Given that, under Article 1(2)(k) of Regulation No 650/2012, the ‘nature of rights in rem’ is excluded from the scope of the regulation, legacies ‘by vindication’, as provided for by succession law, cannot create for an asset rights which are not recognised by the lex rei sitae of the asset to which the legacy relates. However, it is necessary to determine whether that same provision also excludes from the scope of the regulation possible grounds for acquiring rights in rem. In that regard, the referring court considers that the acquisition of rights in rem by means of a legacy ‘by vindication’ is governed exclusively by succession law. Polish legal literature on the matter takes the same position, while the explanatory memorandum of the German draft law on international succession law and amending the provisions governing the certificate of succession and other provisions (Gesetzesentwurf der Bundesregierung, BT-Drs. 17/5451 of 4 March 2015) provides that it is not obligatory, in the context of Regulation No 650/2012, for German law to recognise a legacy ‘by vindication’ on the basis of a will drawn up according to the law of another Member State.

Referring to Article 1(2)(l) of Regulation No 650/2012, the referring court also wonders whether the law governing registers of rights in immoveable or moveable property may have an impact on the effect of a legacy under succession law. In that regard, it states that if the legacy is recognised as producing material effects in matters relating to succession, the law of the Member State in which such a register is kept would govern only the means by which the acquisition of an asset under succession law is proven and could not affect the acquisition itself.

As a result, the referring court considers that the interpretation of Article 31 of Regulation No 650/2012 also depends on whether or not the Member State in which the asset to which the legacy relates is located has the authority to question the material effect of that legacy, which arises under the succession law that has been chosen.
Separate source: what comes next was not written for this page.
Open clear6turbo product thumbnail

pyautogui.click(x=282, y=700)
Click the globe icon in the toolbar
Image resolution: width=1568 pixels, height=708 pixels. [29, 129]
In those circumstances the Sad Okregowy w Gorzowie Wielkopolskim (Regional Court, Gorzów Wielkopolski, Poland) decided to stay the proceedings and to refer the following question to the Court of Justice for a preliminary ruling:

 ‘Must Article 1(2)(k) and (l), and Article 31 of Regulation (EU) [No 650/2012] be interpreted as permitting refusal to recognise the material effects of a legacy ‘by vindication’ (legatum per vindicationem), as provided for by succession law, if that legacy concerns the right of ownership of immovable property located in a Member State the law of which does not provide for legacies having direct material effect?’


The CJEU answer is:

Article 1(2)(k) and (l) and Article 31 of Regulation (EU) No 650/2012 of the European Parliament and of the Council of 4 July 2012 on jurisdiction, applicable law, recognition and enforcement of decisions and acceptance and enforcement of authentic instruments in matters of succession and on the creation of a European Certificate of Succession must be interpreted as precluding refusal, by an authority of a Member State, to recognise the material effects of a legacy ‘by vindication’, provided for by the law governing succession chosen by the testator in accordance with Article 22(1) of that regulation, where that refusal is based on the ground that the legacy concerns the right of ownership of immovable property located in that Member State, whose law does not provide for legacies with direct material effect when succession takes place.